Moscato is often thought of as a sweeter wine, but how it’s manufactured is determined by the winemaker and the kind of wine that they’re attempting to create. It typically has a reduced acidity and a mild sweetness, which is due to the greater amounts of residual sugar in the product. The popular Moscato di Asti kind of wine, which is produced in areas of Italy, is sweet and mildly sparkling, and is referred to as frizzante in the region. This famous design originates in the Italian region of Asti, which is located in the Piedmont region of North Western Italy.

On the nose of other moscatos, you’ll find flowery notes, rose petal and rose water flavors, Turkish delight, and wild strawberries, amongst other things.

Several moscatos are popular because they are created with lesser levels of alcohol (about 5-6 percent), whereas white wine has a considerably greater level of alcohol (approximately 12 percent).

Lighter-bodied styles with delicate bubbles and beads are most typically used in its production.
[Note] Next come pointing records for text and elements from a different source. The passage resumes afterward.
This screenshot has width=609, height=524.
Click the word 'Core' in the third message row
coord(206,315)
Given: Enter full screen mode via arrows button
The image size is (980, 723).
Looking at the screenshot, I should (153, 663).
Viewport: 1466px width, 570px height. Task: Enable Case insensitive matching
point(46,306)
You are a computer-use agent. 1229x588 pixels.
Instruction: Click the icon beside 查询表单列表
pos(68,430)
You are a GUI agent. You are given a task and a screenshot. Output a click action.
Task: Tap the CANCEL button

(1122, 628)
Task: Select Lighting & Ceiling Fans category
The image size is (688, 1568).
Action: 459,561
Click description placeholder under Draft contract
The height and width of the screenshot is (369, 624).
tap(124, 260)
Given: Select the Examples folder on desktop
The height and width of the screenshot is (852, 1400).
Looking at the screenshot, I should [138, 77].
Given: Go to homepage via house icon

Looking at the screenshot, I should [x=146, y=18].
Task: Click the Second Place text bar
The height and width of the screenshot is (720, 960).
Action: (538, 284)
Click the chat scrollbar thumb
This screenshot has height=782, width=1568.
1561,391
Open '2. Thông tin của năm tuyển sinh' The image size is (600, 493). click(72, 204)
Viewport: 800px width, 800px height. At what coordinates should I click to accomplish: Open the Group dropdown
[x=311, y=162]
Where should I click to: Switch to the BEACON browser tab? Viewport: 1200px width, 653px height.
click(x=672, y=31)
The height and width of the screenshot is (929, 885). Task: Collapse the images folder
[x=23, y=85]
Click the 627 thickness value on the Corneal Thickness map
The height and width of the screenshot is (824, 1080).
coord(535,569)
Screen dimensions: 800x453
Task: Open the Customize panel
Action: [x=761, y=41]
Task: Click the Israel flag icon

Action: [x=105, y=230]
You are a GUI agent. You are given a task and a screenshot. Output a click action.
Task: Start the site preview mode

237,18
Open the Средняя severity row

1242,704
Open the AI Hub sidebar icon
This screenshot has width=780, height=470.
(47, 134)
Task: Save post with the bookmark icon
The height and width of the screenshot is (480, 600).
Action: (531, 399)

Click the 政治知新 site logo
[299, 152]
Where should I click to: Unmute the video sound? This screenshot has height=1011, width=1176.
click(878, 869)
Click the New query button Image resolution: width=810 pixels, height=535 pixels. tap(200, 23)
Moscato is also a popular cocktail component, and it may be found in a variety of drinks.

What about Pink Moscato?

Barefoot, Sutter Home, and Berringer have been promoting pink moscato for quite some time in the United States, and the trend is expected to continue. Many music singers, as well as social media, have helped to make it fashionable. The hashtag #pinkmoscato has gone viral on Instagram, garnering more than 103,000 mentions. To make pink moscato, start with a white wine made from the Muscat Blanc grape, then add a splash of red wine (usually merlot) to give it a little extra color. Due to our preference for using the natural color of the red Frontignac grape (seen below), our moscato nectar does not require the addition of wine to get the desired color.

Food to enjoy with Moscato Wine

Wine and food go together like peanut butter and jelly, and moscato wine is no exception. Serve it with fresh oysters and prawns for a delectable appetizer, or use it to finish your dinner on a sweet note by pairing it with sweets and fruit platters for a delicious dessert. When served with Asian cuisine, particularly Thai and Vietnamese cuisine, the flavors of moscato come to life even more. The lower levels of alcohol and sweetness provide excellent balance, enabling the flavors of the dish to show through.

Discover Holm Oak’s Moscato

Our moscato is one of the most popular wines at Holm Oak, and for good reason! Especially popular in our Tamar Valley cellar door, this wine is always a crowd pleaser. Our collection comprises two moscatos, each made from a different grape variety in order to create two unique drops. Sadly, our dear dogs, Pinot d’Pig and Bella No.1, went away in 2017. Our Pigd’Pooch moscato is named after our labrador Bella No.1 who lost away in 2017. Fortunately, we have found a suitable replacement for Bella No.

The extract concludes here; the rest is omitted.